Limits and open questions

The authors are candid about the ceiling. Public video lacks the precision you would get with professional multi-camera rigs, so some scenarios are approximations rather than ground truth. Audio multiplexing is still rudimentary: the strategies are tuned for visual streams, and sound is handled with simple techniques. The multiplexing strategies also struggle to balance video comprehension against temporal reasoning, since the method that sees the most detail is not the one that tracks time best.

A skeptic’s note: X-Stream is a diagnosis, not a fix. The three multiplexing strategies are evaluation harnesses, not a trained model that closes the gap. And LLM-as-judge scoring (Spearman correlation 0.62 with human raters, p < 0.05) is moderate, not airtight, so small differences between mid-pack models should be read loosely. If you only build single-stream applications, this benchmark does not change your roadmap yet.

FAQ

What is X-Stream and what does it benchmark?

X-Stream is the first benchmark for multi-stream streaming video understanding. It tests whether MLLMs can watch and reason across several concurrent video feeds online. It has 4,220 QA pairs over 932 videos, 11 subtasks, and three scenario types (multi-window, multi-view, multi-device).

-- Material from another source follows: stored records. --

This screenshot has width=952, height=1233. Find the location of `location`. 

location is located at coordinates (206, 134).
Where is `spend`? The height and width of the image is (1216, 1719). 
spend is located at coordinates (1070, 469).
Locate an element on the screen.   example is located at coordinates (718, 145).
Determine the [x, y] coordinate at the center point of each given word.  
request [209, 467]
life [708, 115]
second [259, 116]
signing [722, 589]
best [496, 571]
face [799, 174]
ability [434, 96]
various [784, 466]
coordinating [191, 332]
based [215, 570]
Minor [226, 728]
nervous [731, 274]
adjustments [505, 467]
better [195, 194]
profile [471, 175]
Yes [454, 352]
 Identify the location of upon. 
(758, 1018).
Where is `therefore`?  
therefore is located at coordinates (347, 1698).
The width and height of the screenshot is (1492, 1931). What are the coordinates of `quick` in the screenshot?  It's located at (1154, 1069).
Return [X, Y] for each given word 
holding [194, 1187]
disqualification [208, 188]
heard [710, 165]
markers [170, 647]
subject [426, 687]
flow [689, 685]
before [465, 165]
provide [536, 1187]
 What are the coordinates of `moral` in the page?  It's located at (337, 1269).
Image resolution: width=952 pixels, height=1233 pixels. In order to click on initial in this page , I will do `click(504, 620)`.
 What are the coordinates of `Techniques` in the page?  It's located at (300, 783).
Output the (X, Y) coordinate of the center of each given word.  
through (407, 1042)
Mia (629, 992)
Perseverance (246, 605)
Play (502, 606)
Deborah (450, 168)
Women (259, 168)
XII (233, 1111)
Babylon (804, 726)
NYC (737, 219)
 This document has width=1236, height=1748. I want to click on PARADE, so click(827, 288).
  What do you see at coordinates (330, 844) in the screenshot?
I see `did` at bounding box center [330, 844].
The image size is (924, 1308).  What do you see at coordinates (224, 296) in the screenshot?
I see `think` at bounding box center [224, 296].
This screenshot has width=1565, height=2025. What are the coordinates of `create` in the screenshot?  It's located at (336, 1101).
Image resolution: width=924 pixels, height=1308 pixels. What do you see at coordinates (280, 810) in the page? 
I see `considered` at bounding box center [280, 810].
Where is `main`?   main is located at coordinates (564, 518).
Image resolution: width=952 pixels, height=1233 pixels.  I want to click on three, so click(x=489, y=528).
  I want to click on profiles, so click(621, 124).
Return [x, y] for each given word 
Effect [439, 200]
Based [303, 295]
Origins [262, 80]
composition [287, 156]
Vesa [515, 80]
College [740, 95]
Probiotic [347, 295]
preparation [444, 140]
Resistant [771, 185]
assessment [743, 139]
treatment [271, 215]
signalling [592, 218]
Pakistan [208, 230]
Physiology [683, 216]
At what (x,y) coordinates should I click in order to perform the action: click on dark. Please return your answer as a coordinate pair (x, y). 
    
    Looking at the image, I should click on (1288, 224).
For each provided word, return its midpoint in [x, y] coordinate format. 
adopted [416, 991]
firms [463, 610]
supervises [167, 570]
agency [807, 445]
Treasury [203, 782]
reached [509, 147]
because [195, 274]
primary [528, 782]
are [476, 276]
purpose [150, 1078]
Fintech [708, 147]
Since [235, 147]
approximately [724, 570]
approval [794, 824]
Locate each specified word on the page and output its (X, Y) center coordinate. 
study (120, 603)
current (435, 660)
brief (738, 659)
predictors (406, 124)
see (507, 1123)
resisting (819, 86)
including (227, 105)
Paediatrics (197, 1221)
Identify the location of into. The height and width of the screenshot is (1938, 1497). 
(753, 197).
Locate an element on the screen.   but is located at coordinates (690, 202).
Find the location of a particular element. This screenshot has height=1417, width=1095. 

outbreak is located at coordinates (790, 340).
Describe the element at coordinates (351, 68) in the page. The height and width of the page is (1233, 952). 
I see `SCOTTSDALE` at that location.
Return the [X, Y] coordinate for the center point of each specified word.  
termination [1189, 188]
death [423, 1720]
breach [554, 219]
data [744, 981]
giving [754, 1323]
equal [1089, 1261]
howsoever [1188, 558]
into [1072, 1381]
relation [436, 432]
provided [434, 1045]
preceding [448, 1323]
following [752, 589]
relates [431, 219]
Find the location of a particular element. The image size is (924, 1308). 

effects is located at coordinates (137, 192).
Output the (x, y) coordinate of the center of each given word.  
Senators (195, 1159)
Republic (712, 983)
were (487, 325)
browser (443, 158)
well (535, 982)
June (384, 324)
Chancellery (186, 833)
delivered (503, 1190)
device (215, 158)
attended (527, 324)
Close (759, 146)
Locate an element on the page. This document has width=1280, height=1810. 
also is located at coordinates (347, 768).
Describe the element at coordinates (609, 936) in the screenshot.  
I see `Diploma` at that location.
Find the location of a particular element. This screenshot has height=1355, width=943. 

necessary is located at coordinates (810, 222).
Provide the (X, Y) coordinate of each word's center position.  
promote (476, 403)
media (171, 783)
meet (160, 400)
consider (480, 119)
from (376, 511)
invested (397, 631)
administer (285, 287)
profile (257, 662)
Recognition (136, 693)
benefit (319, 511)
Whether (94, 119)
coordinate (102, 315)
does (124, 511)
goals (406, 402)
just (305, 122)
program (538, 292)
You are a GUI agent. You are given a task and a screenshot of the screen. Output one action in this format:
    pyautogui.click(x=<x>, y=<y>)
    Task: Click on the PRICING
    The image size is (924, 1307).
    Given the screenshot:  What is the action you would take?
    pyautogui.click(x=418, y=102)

How well do GPT-5 and Gemini 3 Pro do on X-Stream?

Gemini 3 Pro leads at 49.60% overall and GPT-5 reaches 27.78%, both far below the 91.84% human baseline. Proactive ability is worse: most models score under 21%, showing they struggle to react at the right moment across streams.

What does “MLLM as a multiplexer” mean in X-Stream?

It treats the model like a signal multiplexer that must pack multiple streams into one context. The paper tests three strategies (spatial, time, and semantic division multiplexing) and finds none is best everywhere. The winner depends on token budget and stream count.